The Cultural Industries in Canada: Problems, Policies and Prospects

Description

376 pages
Contains Index
$24.95
ISBN 1-55028-494-0
DDC 070'.0971

Year

1996

Contributor

Edited by Michael Dorland
Reviewed by Patricia Morley

Patricia Morley is professor emerita of English and Canadian studies at
Concordia University, and the author of Kurlek, Margaret Laurence: The
Long Journey Home, and As Though Life Mattered: Leo Kennedy’s Story.

Review

Broadly speaking, the “industries” of Canada’s culture are
publishing and broadcasting, along with film, video, and television
production. Editor Michael Dorland groups them as print, sound, and
image/data industries.

Dorland teaches in the School of Journalism and Communication at
Carleton University and has edited two earlier books in the same areas.
In an introduction to the problems of Canada’s cultural industries, he
notes that two realities are involved—culture and economics. Both
words are difficult to define, and the problems are magnified by
Canada’s location alongside the United States.

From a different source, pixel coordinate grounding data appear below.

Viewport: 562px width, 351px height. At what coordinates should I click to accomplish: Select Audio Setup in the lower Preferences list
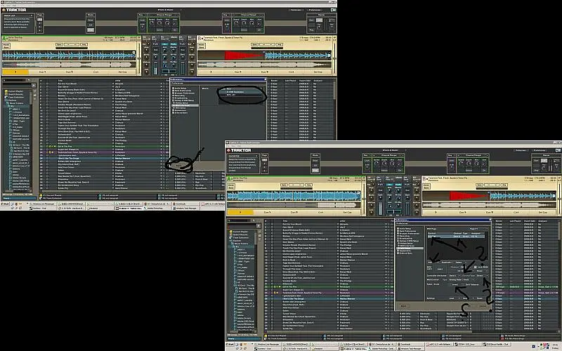[406, 228]
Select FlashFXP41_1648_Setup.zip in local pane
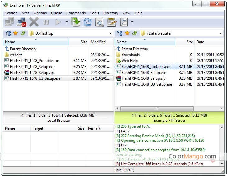The width and height of the screenshot is (227, 176). coord(32,73)
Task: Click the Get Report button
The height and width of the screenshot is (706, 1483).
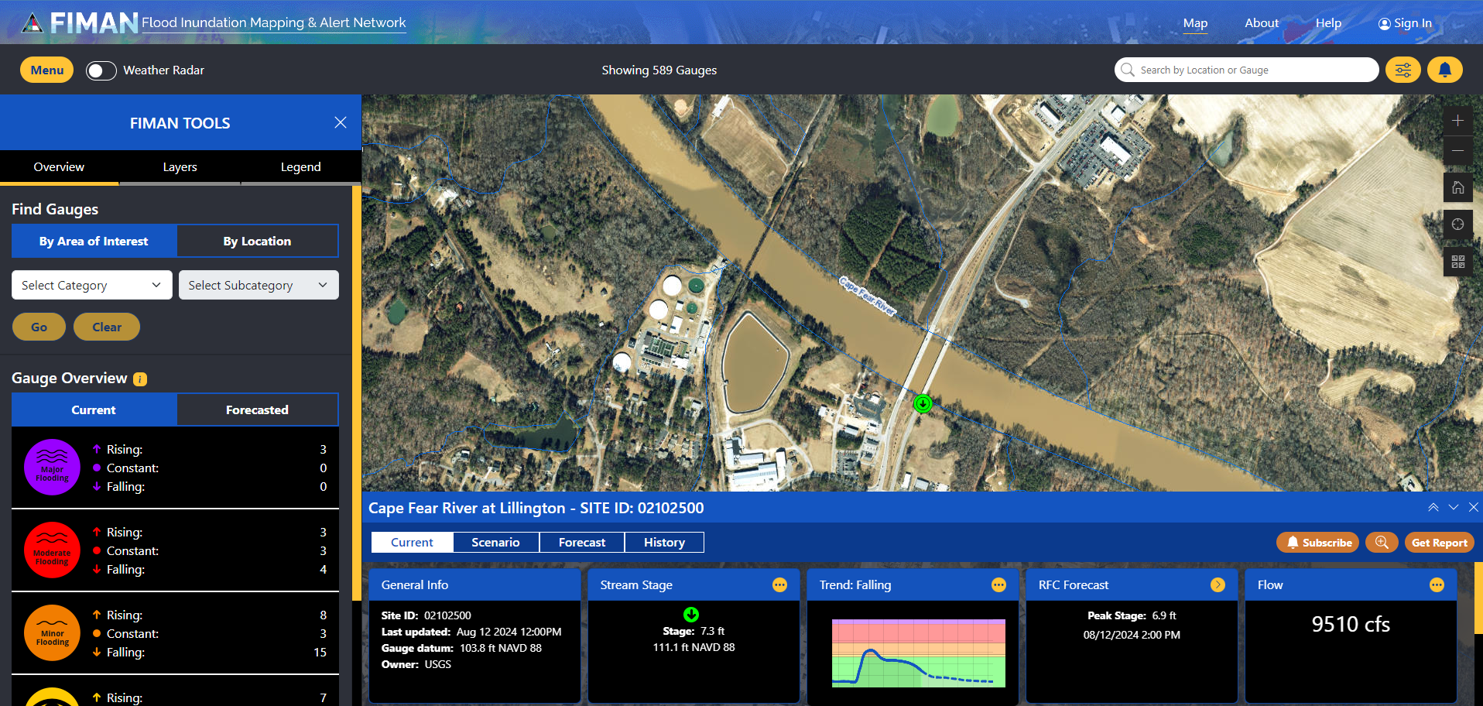Action: [x=1439, y=543]
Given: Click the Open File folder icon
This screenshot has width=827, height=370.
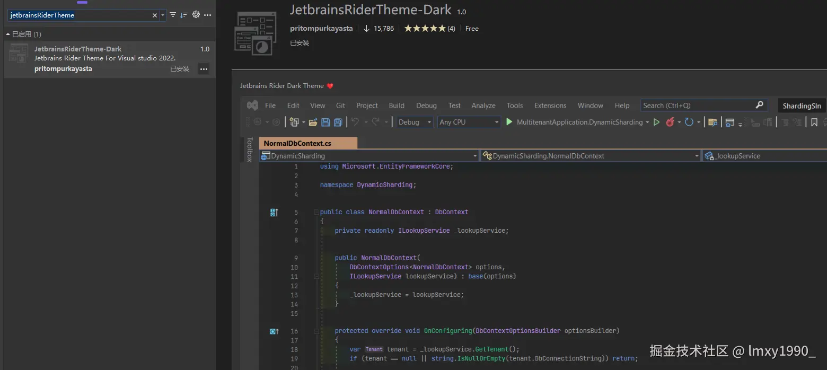Looking at the screenshot, I should tap(313, 122).
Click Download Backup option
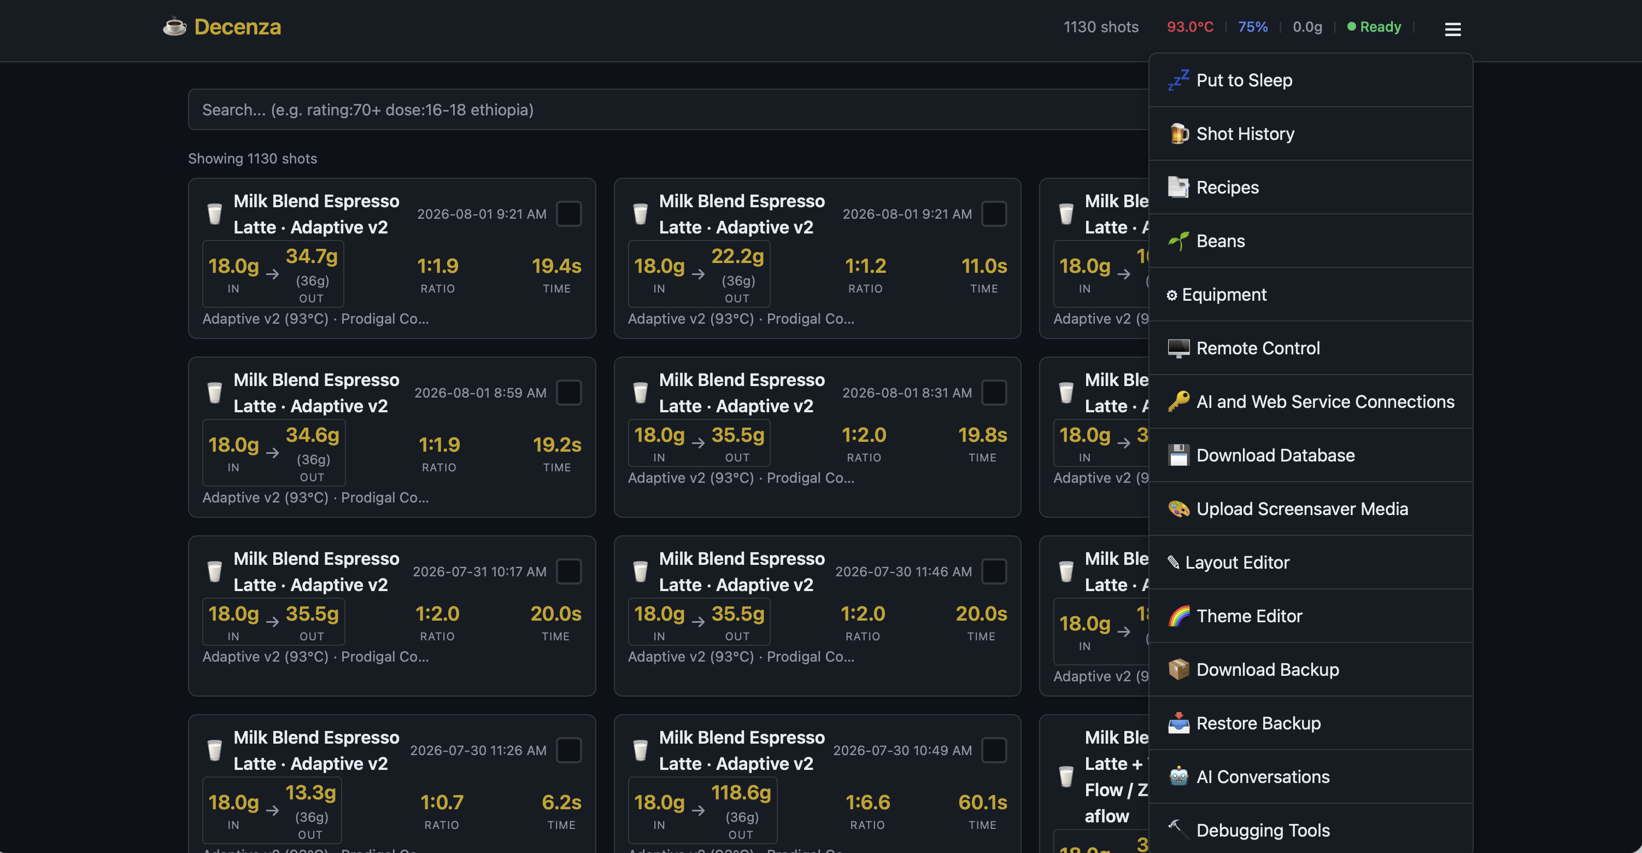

In Dorland’s words, the collection’s central argument is “that
the way one approaches the cultural industries and the policies
affecting them, as well as the language that one uses, is as important
as the reality one imagines one is talking about, or making policy
for.” Mercifully, not all of the language here is so convoluted.

The contributors are Rowland Lorimer, Lou Dubinsky, Will Straw, Michel
Filion, Ted Magder, Marc Raboy, Liss Jeffrey, Paul Attallah, Robert
Babe, Kevin Dowler, Keith Acheson, Christopher Maule, and the editor.

The problems covered are complex, the prospects uncertain but hopeful,
the treatment current and well supported with data.